Think about how you learned to add numbers in elementary school. When adding two multi-digit numbers on paper, you start from the rightmost column (ones place) and work your way left. For each column, you add the digits and if the sum is 10 or greater, you write down the ones digit and carry the 1 to the next column.

Since we can't convert the strings to integers directly, we need to simulate this manual addition process character by character. The key insight is that we can extract individual digits from the strings using indexing and convert just single characters to integers (like int('5') gives us 5), which doesn't violate the constraint.

The challenge is handling strings of different lengths. When one number has more digits than the other, we essentially treat the missing digits as zeros. For instance, adding "999" and "1" is like adding "999" and "001".

We use two pointers starting from the end of each string because addition naturally flows from right to left due to the carry mechanism.
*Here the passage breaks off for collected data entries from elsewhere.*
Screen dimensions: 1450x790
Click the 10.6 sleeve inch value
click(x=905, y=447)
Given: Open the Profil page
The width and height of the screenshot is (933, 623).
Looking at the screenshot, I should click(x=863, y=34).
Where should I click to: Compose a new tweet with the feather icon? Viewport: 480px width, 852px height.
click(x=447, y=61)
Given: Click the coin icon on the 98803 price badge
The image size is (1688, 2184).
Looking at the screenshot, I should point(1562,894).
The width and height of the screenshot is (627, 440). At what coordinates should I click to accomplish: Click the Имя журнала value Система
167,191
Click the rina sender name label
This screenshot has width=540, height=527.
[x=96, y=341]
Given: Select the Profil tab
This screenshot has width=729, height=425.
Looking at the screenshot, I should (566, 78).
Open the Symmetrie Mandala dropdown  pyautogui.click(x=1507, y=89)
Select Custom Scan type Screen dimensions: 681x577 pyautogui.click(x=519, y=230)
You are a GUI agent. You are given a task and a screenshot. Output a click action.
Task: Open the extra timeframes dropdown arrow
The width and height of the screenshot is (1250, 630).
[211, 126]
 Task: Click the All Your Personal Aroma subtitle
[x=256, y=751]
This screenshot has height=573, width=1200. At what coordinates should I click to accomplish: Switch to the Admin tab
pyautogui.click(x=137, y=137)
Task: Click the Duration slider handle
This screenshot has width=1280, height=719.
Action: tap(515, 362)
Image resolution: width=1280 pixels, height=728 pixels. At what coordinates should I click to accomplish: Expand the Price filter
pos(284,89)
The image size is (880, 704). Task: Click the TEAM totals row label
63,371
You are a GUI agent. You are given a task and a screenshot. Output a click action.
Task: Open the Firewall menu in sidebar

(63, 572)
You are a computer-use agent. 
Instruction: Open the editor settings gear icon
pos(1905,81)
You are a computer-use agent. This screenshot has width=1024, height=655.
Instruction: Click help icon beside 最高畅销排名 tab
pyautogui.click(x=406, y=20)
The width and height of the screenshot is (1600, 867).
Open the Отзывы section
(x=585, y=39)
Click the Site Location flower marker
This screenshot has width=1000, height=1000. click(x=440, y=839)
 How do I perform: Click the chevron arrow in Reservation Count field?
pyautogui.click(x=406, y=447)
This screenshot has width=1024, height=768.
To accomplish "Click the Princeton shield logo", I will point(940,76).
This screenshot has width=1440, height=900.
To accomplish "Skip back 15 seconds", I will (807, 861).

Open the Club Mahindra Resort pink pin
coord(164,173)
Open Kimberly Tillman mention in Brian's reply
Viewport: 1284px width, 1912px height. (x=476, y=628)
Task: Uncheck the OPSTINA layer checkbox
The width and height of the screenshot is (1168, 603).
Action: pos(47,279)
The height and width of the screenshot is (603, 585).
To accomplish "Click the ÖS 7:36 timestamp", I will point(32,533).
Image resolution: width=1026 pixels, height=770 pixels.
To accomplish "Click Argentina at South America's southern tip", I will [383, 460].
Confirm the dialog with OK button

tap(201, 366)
The carry value c persists across iterations - if adding two digits gives us a sum ≥ 10, we need to remember to add that extra 1 to the next column.

The loop continues as long as:

• There are still digits to process in num1 (i >= 0)
• OR there are still digits to process in num2 (j >= 0)
• OR there's still a carry value to propagate (c > 0)

Building the answer in reverse (appending digits to a list then reversing at the end) is more efficient than prepending to a string, as string concatenation in Python creates new string objects each time.

The divmod(a + b + c, 10) operation elegantly gives us both the new carry (quotient) and the digit to record (remainder) in one step, which is exactly what we need for each position in our manual addition.

Solution Approach

The solution uses a two-pointer technique to traverse both strings from right to left, simulating manual addition with carry propagation.

Implementation Details:

1. Initialize pointers and variables:

   • Set i = len(num1) - 1 and j = len(num2) - 1 to point to the last digits of each string
   • Create an empty list ans to store result digits
   • Initialize carry c = 0

2. Main addition loop:

   while i >= 0 or j >= 0 or c:

   This loop continues while there are digits to process OR there's a carry to handle.

3. Extract digits safely:

   a = 0 if i < 0 else int(num1[i])
   b = 0 if j < 0 else int(num2[j])

   When one string runs out of digits, we treat missing positions as 0.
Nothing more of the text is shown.